● Aim: Copy the rows below word for word, starting at the line that contains "on . Please" and ending at the line that contains "Looking at the image, I should click on (1097, 539).", with both of those lines included.

● Given records:
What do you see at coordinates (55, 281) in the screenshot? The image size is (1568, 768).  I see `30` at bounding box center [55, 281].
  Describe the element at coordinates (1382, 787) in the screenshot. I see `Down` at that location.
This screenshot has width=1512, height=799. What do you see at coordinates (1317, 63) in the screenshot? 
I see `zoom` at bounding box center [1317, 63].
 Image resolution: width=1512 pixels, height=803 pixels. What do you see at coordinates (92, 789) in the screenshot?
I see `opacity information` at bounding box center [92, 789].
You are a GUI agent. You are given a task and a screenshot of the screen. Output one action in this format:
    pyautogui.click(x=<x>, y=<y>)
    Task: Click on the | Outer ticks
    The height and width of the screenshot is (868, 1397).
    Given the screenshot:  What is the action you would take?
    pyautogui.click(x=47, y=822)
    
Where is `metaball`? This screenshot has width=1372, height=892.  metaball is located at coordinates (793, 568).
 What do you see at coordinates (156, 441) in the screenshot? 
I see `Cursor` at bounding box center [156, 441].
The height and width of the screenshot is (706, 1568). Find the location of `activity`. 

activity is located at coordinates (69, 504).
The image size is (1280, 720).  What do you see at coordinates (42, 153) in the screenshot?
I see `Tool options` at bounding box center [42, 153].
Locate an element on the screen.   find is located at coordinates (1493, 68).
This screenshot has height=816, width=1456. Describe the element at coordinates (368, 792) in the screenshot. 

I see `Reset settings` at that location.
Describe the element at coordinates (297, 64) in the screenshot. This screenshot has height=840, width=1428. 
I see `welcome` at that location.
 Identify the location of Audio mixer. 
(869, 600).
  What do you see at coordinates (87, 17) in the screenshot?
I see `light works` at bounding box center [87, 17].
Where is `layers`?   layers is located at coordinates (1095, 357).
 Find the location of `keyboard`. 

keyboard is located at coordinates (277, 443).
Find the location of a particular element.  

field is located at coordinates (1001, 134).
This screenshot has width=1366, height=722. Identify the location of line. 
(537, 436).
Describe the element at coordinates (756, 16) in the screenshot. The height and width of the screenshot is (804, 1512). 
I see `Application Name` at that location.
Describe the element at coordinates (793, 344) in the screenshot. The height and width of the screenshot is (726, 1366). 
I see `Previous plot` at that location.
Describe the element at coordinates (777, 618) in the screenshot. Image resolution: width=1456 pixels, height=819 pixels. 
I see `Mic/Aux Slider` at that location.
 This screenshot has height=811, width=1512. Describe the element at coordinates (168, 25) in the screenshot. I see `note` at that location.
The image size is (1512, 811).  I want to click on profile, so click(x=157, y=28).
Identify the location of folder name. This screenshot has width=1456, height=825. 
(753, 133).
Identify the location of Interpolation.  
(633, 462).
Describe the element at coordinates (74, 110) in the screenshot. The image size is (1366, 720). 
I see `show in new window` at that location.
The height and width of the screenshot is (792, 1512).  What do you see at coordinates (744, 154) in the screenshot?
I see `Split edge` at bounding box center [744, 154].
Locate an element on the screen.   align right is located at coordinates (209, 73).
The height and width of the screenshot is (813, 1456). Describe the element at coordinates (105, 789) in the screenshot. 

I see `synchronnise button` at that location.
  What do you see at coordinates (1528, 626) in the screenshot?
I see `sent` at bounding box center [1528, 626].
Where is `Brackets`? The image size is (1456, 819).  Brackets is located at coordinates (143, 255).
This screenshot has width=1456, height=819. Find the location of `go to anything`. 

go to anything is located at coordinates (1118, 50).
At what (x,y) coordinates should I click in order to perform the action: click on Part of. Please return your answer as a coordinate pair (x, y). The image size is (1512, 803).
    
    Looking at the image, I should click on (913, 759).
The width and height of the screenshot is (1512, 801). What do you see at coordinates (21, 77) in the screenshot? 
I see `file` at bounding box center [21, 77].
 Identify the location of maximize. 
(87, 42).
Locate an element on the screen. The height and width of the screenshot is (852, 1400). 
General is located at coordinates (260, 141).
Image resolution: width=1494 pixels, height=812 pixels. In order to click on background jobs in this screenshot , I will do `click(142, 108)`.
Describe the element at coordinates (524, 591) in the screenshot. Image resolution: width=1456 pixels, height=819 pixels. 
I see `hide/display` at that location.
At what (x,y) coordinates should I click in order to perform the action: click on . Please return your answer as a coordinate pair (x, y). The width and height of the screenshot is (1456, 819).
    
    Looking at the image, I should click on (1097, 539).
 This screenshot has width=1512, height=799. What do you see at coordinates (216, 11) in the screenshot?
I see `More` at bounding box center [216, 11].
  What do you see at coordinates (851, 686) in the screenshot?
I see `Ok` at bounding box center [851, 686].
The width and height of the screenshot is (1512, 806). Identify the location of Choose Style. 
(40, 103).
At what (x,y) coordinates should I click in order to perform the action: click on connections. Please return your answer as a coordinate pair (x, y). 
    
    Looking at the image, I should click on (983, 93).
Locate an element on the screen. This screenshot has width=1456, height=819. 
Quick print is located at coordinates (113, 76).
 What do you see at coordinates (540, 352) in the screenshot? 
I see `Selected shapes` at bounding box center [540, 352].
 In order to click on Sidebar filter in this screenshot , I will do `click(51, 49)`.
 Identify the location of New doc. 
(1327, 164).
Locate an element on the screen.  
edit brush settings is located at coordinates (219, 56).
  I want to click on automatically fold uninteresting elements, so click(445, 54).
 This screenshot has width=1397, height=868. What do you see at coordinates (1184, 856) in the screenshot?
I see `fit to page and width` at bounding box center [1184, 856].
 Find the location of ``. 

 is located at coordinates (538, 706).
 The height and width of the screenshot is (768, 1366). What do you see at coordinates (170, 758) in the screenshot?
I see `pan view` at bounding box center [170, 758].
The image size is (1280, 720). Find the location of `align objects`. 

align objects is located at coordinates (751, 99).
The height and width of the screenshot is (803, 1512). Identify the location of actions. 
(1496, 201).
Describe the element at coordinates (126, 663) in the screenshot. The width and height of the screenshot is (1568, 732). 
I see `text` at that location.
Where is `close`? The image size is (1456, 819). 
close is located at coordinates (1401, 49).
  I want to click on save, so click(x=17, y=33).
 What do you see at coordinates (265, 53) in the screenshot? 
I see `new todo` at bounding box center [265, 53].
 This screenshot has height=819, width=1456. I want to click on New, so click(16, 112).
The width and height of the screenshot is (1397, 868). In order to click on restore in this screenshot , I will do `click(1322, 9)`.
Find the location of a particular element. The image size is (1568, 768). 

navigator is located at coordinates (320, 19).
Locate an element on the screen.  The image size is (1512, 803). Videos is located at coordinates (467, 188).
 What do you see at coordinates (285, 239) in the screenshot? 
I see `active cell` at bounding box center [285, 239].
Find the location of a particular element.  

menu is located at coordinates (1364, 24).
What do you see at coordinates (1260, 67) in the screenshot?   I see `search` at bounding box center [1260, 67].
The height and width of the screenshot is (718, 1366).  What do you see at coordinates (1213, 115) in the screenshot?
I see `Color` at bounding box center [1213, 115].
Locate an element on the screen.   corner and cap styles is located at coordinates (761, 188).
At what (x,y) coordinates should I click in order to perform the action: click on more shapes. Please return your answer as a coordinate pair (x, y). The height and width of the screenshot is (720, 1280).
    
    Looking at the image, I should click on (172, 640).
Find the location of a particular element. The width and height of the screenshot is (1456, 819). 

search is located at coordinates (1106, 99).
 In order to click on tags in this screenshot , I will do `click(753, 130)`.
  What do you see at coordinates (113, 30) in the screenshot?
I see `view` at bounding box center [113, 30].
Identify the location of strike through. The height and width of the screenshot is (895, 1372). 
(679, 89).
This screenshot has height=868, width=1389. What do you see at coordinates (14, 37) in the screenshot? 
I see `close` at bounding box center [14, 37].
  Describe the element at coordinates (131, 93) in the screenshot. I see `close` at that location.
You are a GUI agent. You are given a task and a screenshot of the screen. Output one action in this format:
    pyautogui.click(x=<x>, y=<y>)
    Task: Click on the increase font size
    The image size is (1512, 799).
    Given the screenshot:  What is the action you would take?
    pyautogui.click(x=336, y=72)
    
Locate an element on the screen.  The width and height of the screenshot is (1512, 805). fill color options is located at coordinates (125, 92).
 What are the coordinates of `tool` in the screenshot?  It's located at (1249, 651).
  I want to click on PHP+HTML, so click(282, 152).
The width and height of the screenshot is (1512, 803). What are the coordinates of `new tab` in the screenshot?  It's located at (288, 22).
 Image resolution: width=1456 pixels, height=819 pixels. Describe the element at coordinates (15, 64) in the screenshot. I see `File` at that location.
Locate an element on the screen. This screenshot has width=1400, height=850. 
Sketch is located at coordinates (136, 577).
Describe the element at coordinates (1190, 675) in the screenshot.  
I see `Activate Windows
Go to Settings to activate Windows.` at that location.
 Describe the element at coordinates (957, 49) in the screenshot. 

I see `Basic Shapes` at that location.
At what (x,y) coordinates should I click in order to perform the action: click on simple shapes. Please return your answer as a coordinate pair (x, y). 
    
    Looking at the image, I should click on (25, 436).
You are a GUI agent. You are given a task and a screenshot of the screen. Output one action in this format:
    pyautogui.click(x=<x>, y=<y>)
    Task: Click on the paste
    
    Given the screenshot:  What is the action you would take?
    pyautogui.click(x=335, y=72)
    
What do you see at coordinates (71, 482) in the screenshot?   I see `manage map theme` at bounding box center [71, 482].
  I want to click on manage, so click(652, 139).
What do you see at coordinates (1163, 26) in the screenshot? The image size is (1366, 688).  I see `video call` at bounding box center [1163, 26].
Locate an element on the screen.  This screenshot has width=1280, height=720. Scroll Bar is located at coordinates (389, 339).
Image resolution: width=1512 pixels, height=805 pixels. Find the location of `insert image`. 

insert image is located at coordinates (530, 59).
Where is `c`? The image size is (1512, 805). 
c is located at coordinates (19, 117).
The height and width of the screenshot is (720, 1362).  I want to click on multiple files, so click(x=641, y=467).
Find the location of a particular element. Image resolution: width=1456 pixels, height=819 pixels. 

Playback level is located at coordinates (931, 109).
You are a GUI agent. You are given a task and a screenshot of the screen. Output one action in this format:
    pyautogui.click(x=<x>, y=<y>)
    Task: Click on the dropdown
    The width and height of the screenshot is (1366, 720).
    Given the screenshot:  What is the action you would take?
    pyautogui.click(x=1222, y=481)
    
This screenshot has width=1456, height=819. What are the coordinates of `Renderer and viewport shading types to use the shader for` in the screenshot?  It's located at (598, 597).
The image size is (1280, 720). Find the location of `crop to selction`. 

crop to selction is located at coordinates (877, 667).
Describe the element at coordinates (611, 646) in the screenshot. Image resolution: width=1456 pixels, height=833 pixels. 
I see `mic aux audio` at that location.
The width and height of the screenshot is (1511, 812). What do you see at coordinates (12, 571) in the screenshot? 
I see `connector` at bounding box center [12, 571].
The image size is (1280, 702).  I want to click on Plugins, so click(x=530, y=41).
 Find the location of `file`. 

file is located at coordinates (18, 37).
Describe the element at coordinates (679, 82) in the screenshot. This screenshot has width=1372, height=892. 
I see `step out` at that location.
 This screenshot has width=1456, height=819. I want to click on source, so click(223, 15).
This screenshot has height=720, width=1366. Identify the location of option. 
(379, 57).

● Response for this exercise:
At what (x,y) coordinates should I click in order to perform the action: click on . Please return your answer as a coordinate pair (x, y). The width and height of the screenshot is (1456, 819).
    
    Looking at the image, I should click on (1097, 539).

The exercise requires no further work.